Glenn wouldn't touch the girl, of course, no matter how much she wants him to. But one day she finds him in the forge and tries to fan the flames. "Keeping out of my way?" she taunts. Glenn just looks at her, level-like. "That's right," he mumbles.

The trouble with Glenn, as it turns out, is that his mother didn't love him, and the problem is cleared up as soon as he finds a pretty little prairie chicken (Felicia Farr) who takes him under her wing. The trouble with the picture, on the other hand, is caused by no lack of affection. The script is a sound piece of work, and Director Delmar Daves has generally made the most of it, and the most of some heart-catching country in Wyoming. What is wrong is the attempt to hitch a buckboard to a diesel. City thoughts from the 20th century keep popping out of these hayseed heads like fireplugs out of the prairie; and toward the climax, when Borgnine goes berserk with jealousy, the moviegoer may get a weird sensation that he is watching a production of Othello in ranch pants.

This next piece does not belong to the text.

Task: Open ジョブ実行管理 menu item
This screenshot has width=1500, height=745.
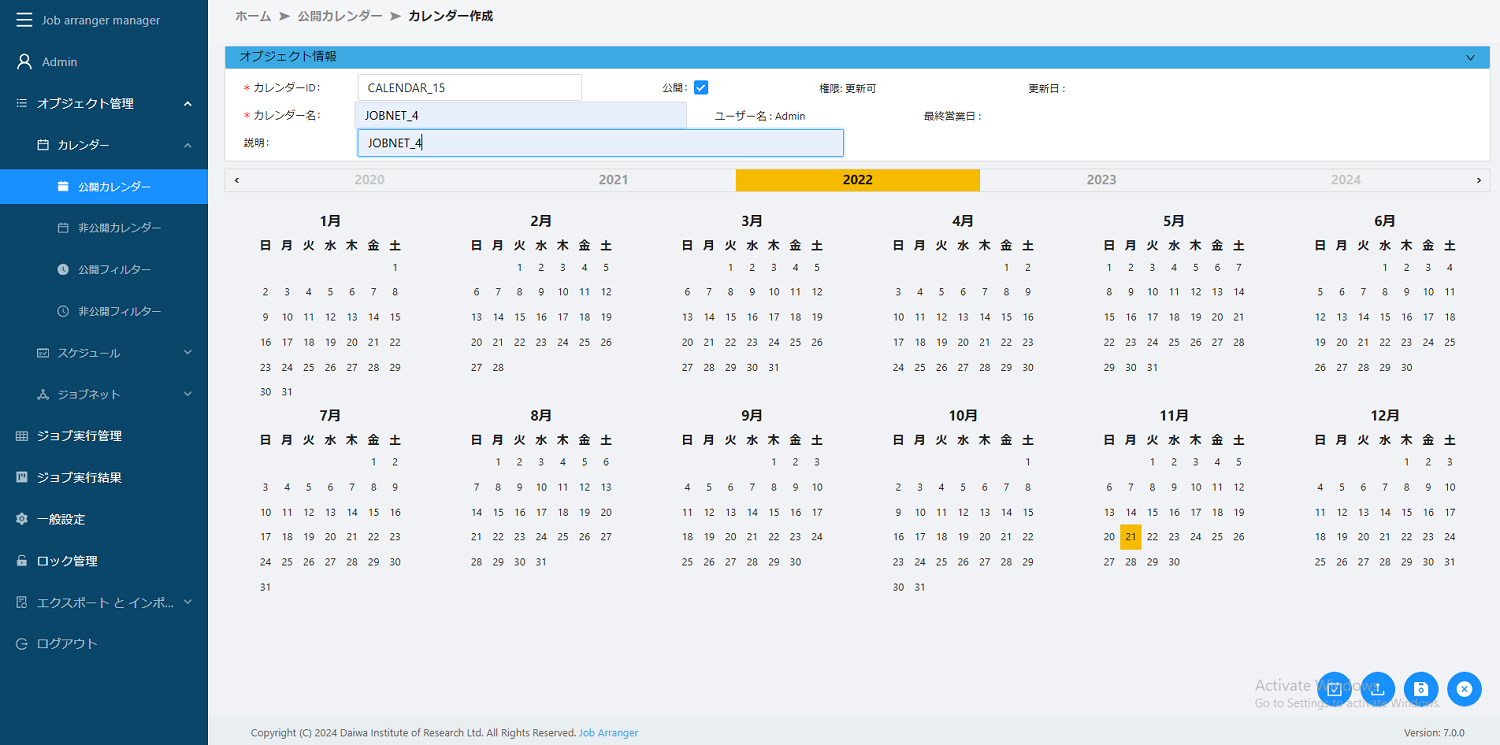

The Last Ten Days (Cosmopolfilm; Columbia) is perhaps the best picture produced in Central Europe since the war. Made in Austria, it was flung before the German people at the time their sovereignty was restored, as a brutal reminder of the price they paid for political folly, as a hair of the mad dog that bit them. Based on a book by Michael A. Musmanno, a U.S. judge at the Nürnberg trials, the film tells the story of the last ten days in Hitler's headquarters in Berlin, at the end of World War II. Facts are respected wherever facts are known, and the fiction is laid in with a sober sense of historical responsibility. Hitler is not ridiculed; Erich Maria Remarque, who wrote the film, and G. W. Pabst, who directed it, have had the good taste to realize that a man who caused the deaths of millions is nothing to be laughed at. Yet neither is the Führer granted the Götterdämmerung he sought to stage.

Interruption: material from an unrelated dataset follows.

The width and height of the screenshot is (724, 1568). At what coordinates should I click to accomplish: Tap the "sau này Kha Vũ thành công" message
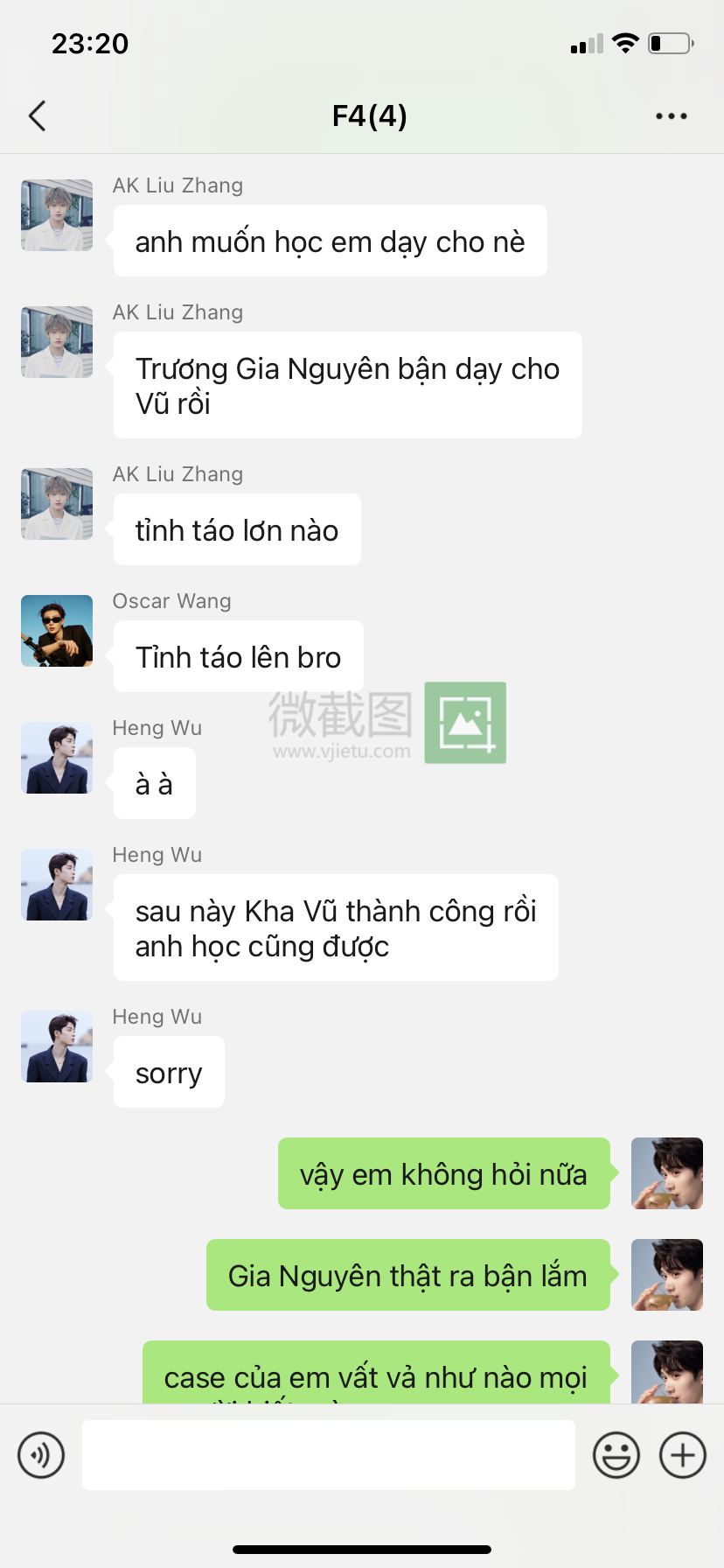336,928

In the cold concrete of the great bunker, the whited sepulcher of National Socialism, the moviegoer has the vivid sensation, for most of two hours, that he is buried alive. An unquiet grave. Teletypes chatter, switchboards mumble, telephones scream, messengers dart. Behind closed doors the generals wrangle: How much do they dare tell Hitler of how desperate the situation is? The politicians gather nervously for the Führer's birthday party. Goebbels, Göring, Himmler, Bormann, Speer—the likenesses are good enough to inspire shudders. Eva Braun (Lotte Tobisch), in her frumpy frock and country perm, might have stepped right out of the photograph on Hitler's desk.